Hourglass: When It Was Invented and Why It’s Still Relevant Today

You’re probably familiar with the time-measuring device that is an hourglass. Some of us grew up using it for board games such as Alias while others have only seen it on our computer screens while impatiently waiting for something to load. Despite how well known it is today, its invention still remains a mystery. Some sources claim it was first created in the 8th century, while Guinness World Records using records of purchases made by sailors claim it was the 14th century.

How sailors traded water for sand

The first visual proof of an hourglass’ existence dates back to 1338, in a fresco painted by Ambrogio Lorenzetti. A later mention comes from 1345 from a receipt issued by an English merchant buying four hourglasses. It is widely believed that they were invented for the use of sailors to calculate the time and distance traveled. Naval sandglass was of vital importance when tracking the time and speed of a ship. The most commonly used hourglass took half an hour to empty. The time-lapsed was called a “glass”. Eight “glasses” equaled four hours were then called a “watch”. 

a hand with a ship wheel

This invention was a huge improvement for sailors who were used to relying on a water clock that was severely affected by the movements caused by the ocean showing sailors using multiple hourglasses to keep track of their voyages. The most famous of them would be Ferdinand Magellan, who used a combination of 18 hourglasses on his famous trip around the world in 1519.

The method of measuring speed was to throw a log of wood overboard and see how long it took for the ship to overtake it. They then used the aforementioned sandglass to measure the time and recorded it in their books to keep track of it. It could be argued that marine sandglasses were just as important to sailors as the compasses guiding their way.

Hourglass today: from Harry Potter to the Australian Senate

The hourglass is not only a significant part of our history but also our culture. It was used multiple times throughout the Harry Potter series, namely when Hermione used one to travel through time or the four hourglasses that tracked points for the Hogwarts school houses (but those were filled with gems). 

It is such a significant part of our history and culture that the Australian Senate still uses it for timekeeping purposes. There it is used to indicate how much time remains for a senator to reach the chamber. Although they now use it in conjunction with a digital timer that can be broadcast to show the time on the screen, sandglass continues to be the primary means of timekeeping. Hourglasses are also prized by individuals that admire its aesthetic properties using it as a decor element as well as a tool to boost their productivity. It can be a great addition to the Pomodoro technique that helps avoid distractions and the sight of the sandglass can work as a reminder to get back to the task at hand.

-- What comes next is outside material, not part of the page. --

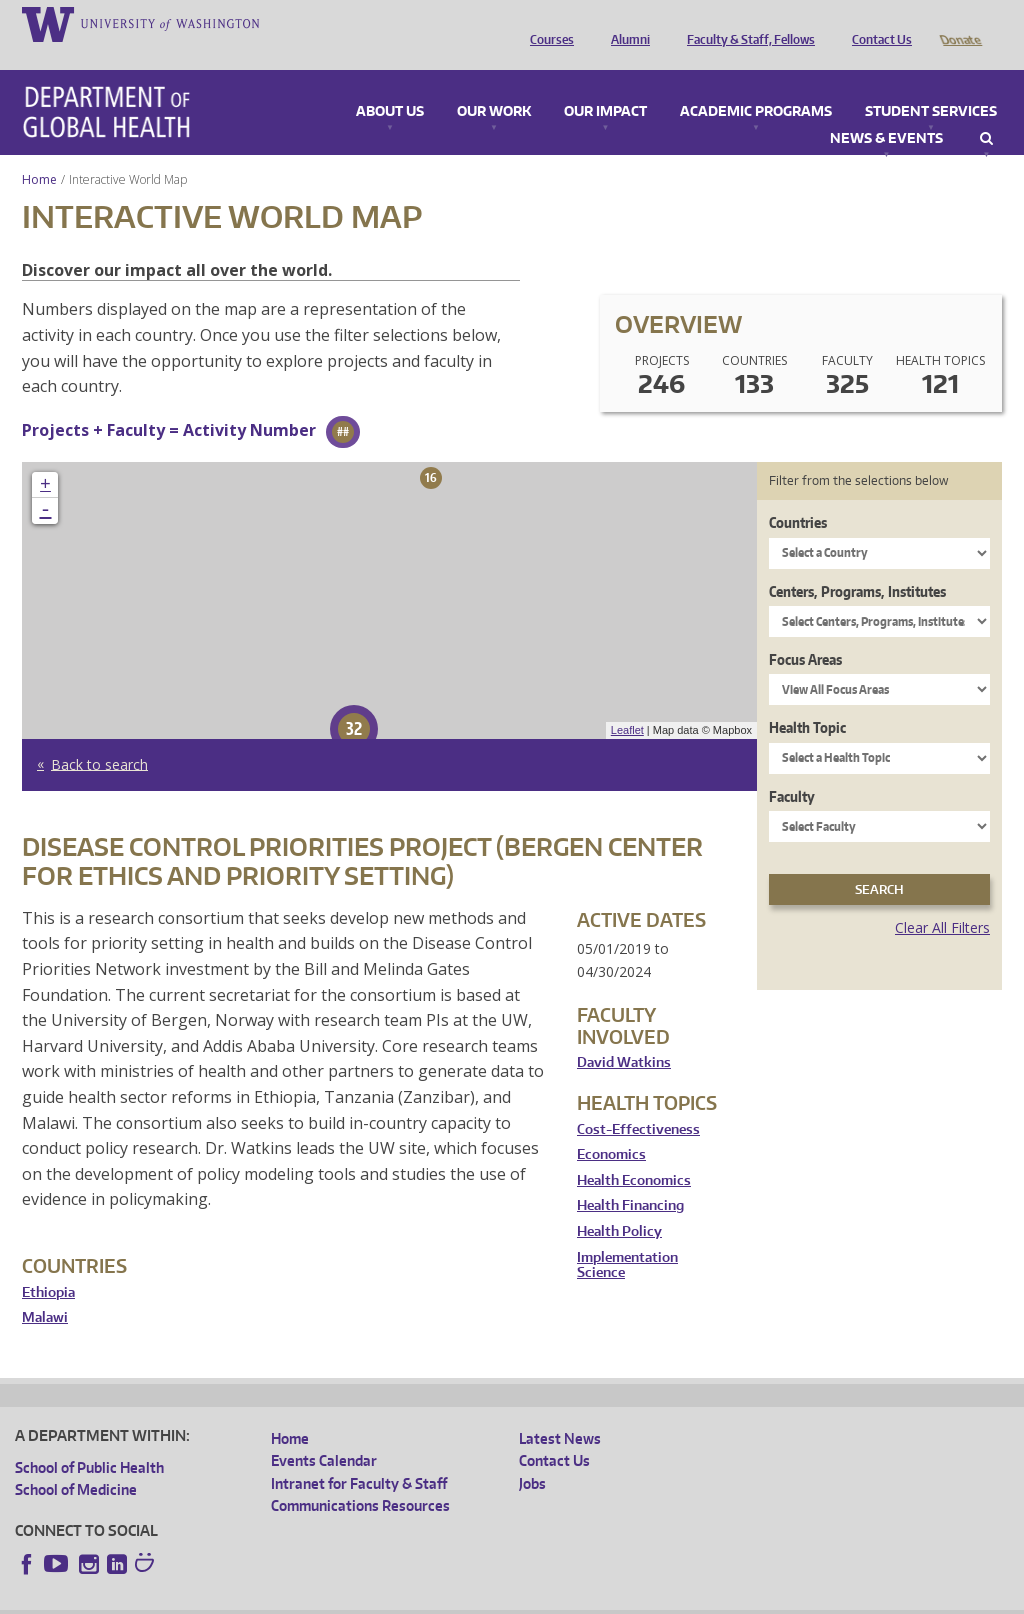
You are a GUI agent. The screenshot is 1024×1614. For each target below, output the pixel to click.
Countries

From centuries of the past into a bright future

Although the hourglass was invented centuries ago and reached its peak popularity in the Middle Ages, it is still used today both as a symbol and as a timekeeping device. It started as an aid to measure time and the distance traveled by sailors and it has turned into an object families use while playing board games and individuals utilize to boost their productivity. The Australian Senate even uses one as a time-keeping gadget. It seems that although today we may have different alternatives to an hourglass, it isn’t going away anytime soon.